What would it take to narrow the gap in life expectancy between Scotland and England? A revolution in Scottish eating habits, most experts might say.

But the European Union has found a simpler way. Its method of calculating healthy life expectancy at birth shows that Scotland’s women already boast the highest figures in the UK – 63.1 years, against England’s 62.9.
 
Scotland’s men still lag a little behind England’s (61.2 vs 61.6 years) but those that reach the age of 65 can expect as many healthy years ahead as those in England - 9.9 years.
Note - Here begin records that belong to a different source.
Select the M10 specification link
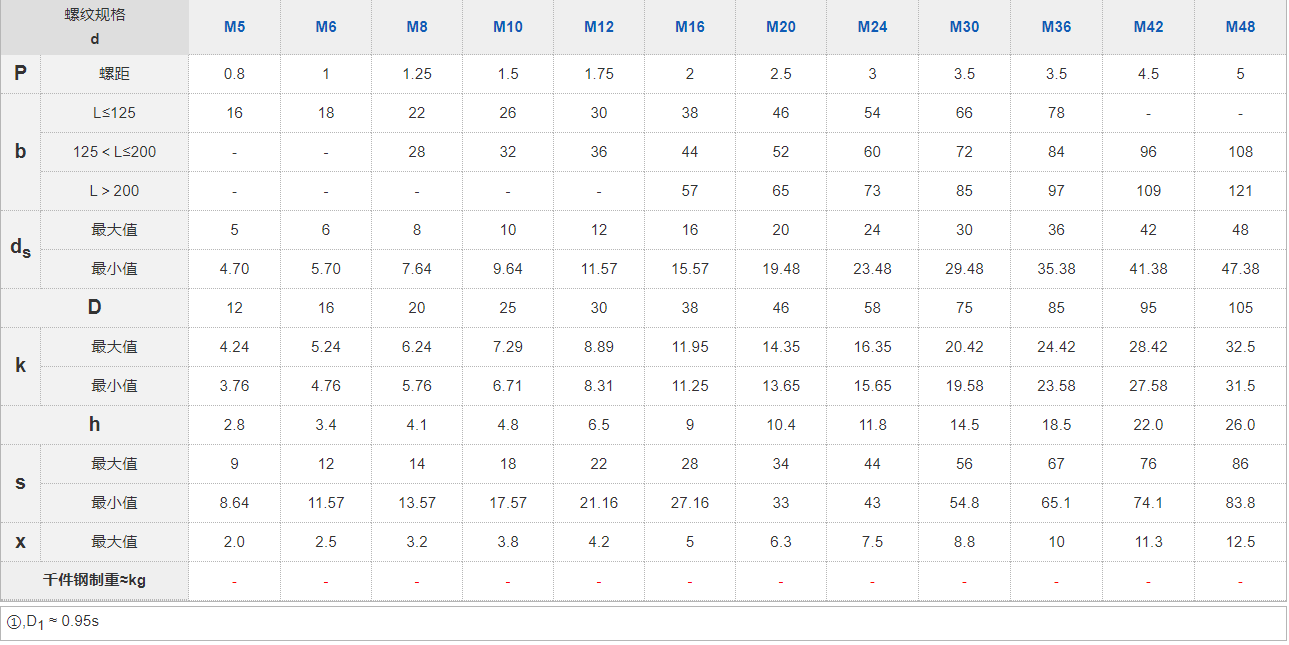The image size is (1289, 645). coord(508,27)
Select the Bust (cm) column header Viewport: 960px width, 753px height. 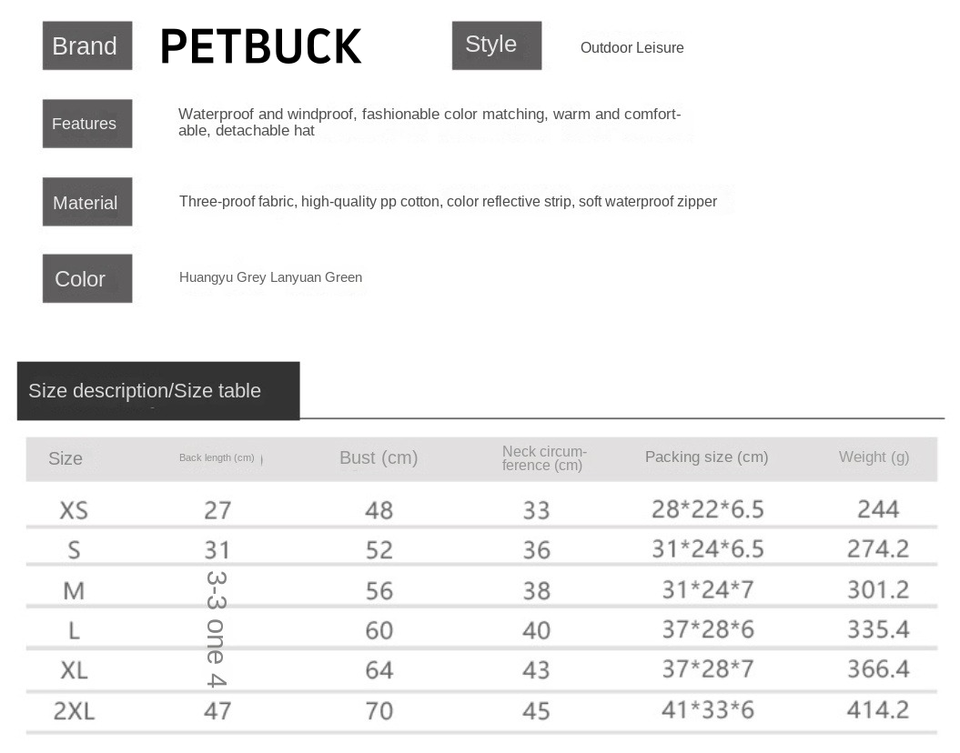378,458
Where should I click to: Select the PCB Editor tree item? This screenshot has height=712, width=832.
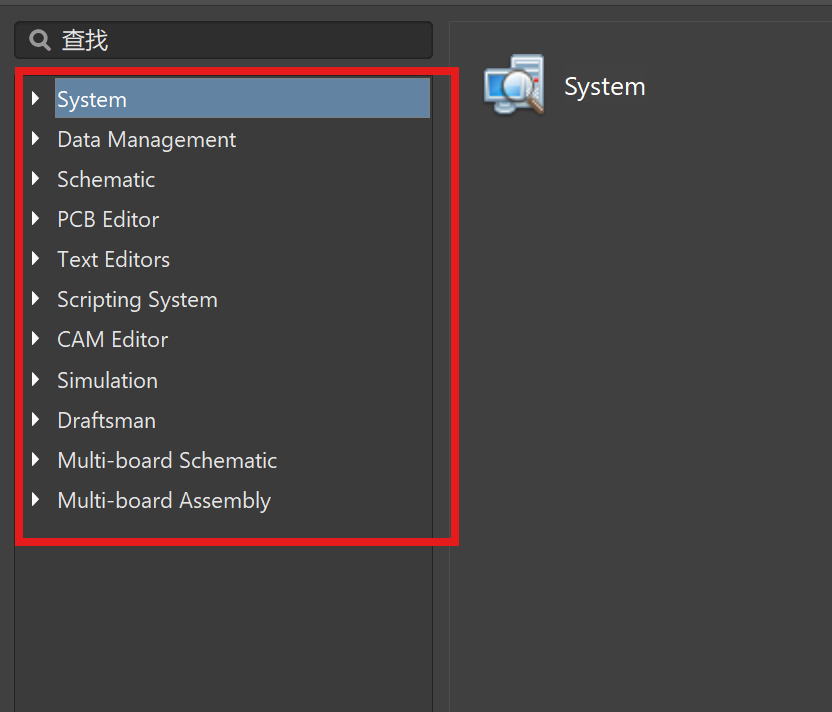coord(108,219)
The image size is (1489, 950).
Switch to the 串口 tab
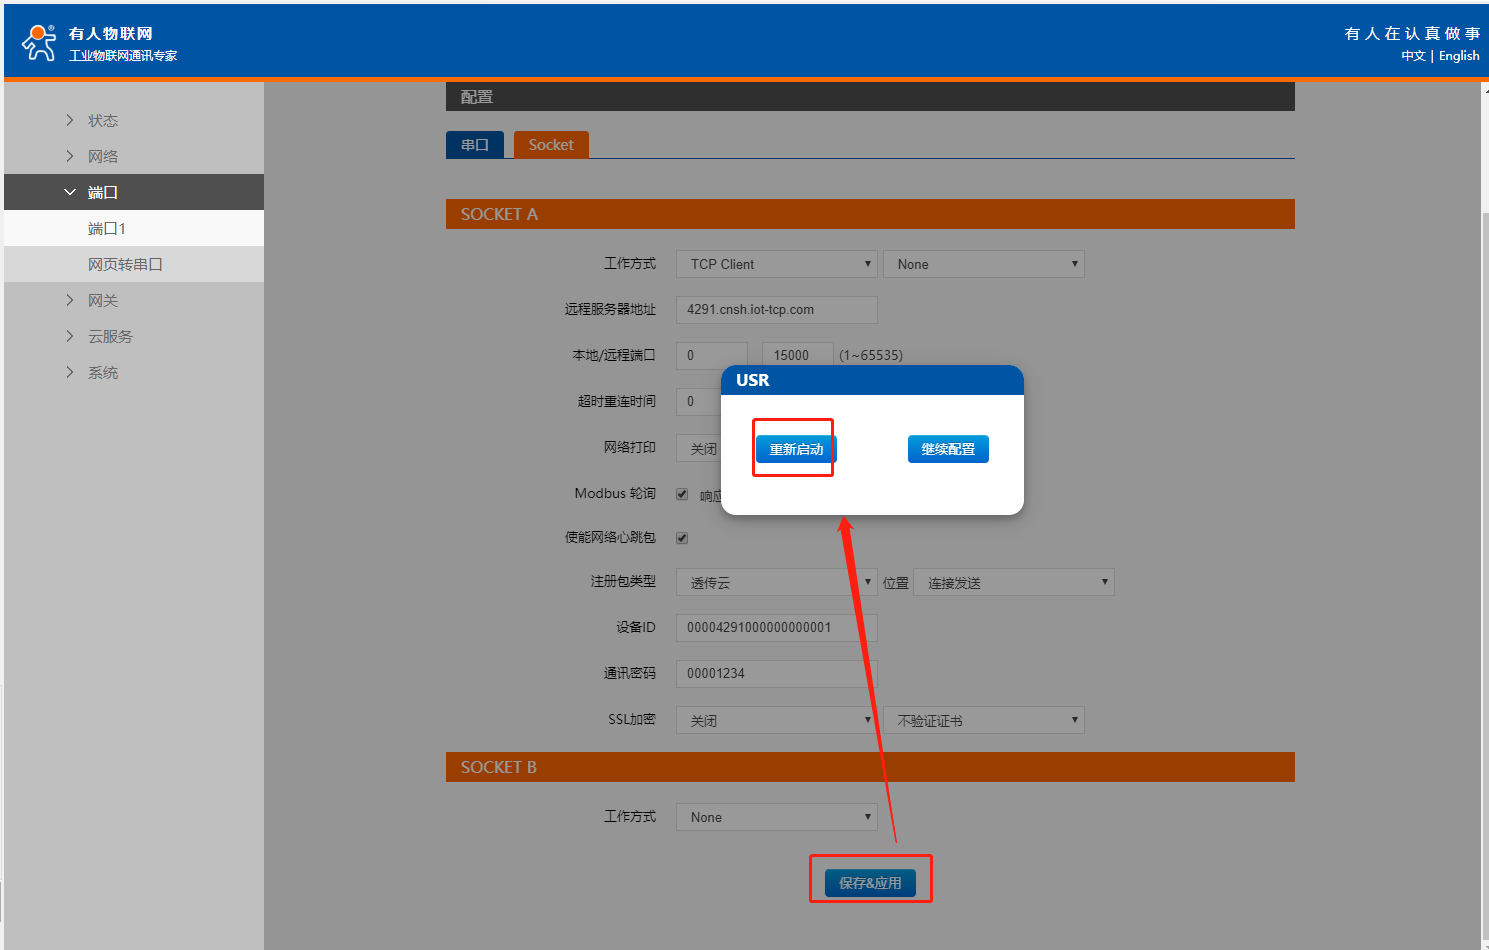[474, 145]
Scottish women at 65 can expect another 11.3 years of healthy life, comfortably the highest figure in the UK.
 
Yet at the same time, traditionally-measured healthy life expectancy at birth remains far higher in England than in Scotland: 77.5 vs 74.8 years for men, 81.7 vs 79.7 years for women. What’s going on?
 
It certainly isn’t any change in diet. Plenty of studies have shown that the Scots do not invairiably eat healthily. In 2004, Glasgow-based health service researchers David S Morrison and Mark Petticrew reported in The Lancet that the deep-fried Mars bar was no urban myth, but a popular and readily available fast-food in that city. They also discovered another delicacy, Scotland's reluctant acknowledgement of the Mediterranean Diet - deep-fried pizza.
 
In 2008, an even more alarming Glaswegian take-away known as the “Munchy Box” was revealed in Scotland on Sunday. On sale for £4-5, the boxes were reported to include large helpings of pizza, doner meat, chips and pakora, amounting to 87 per cent of the recommended daily adult calorie intake, 123 per cent of the recommended daily adult intake of saturated fat and more than double the recommended daily intake of salt.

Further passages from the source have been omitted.